WHAT NEEDS TO BE DONE.
Search the records for the string "sports" and copy every line in which it appears.

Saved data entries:
+ + + +

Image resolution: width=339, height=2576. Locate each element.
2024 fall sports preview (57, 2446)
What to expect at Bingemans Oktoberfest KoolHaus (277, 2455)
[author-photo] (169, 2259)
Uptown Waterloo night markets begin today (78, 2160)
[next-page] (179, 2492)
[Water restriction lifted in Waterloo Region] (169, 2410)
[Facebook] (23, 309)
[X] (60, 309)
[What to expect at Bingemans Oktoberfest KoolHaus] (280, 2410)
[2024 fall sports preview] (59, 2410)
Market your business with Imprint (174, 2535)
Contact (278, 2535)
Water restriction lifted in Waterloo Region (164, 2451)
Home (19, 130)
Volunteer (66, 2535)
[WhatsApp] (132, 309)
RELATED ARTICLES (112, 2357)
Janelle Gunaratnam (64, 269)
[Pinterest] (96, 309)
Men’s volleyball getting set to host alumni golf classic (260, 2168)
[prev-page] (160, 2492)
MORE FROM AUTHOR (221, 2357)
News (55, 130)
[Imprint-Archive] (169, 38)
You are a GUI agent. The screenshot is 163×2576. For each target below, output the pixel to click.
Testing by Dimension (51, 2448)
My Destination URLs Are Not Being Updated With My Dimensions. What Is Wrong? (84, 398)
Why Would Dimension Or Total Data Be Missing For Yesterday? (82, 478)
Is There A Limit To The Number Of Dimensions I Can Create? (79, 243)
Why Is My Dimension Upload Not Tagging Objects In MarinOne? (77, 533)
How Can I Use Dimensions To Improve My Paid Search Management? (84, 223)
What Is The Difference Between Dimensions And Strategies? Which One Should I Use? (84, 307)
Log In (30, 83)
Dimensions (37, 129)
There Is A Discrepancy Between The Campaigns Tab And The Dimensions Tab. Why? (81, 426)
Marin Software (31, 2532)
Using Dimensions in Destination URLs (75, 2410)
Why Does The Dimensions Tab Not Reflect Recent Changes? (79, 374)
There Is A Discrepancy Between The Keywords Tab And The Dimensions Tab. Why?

+ + + +

OUTPUT FOR THIS EXERCISE.
2024 fall sports preview (57, 2446)
[2024 fall sports preview] (59, 2410)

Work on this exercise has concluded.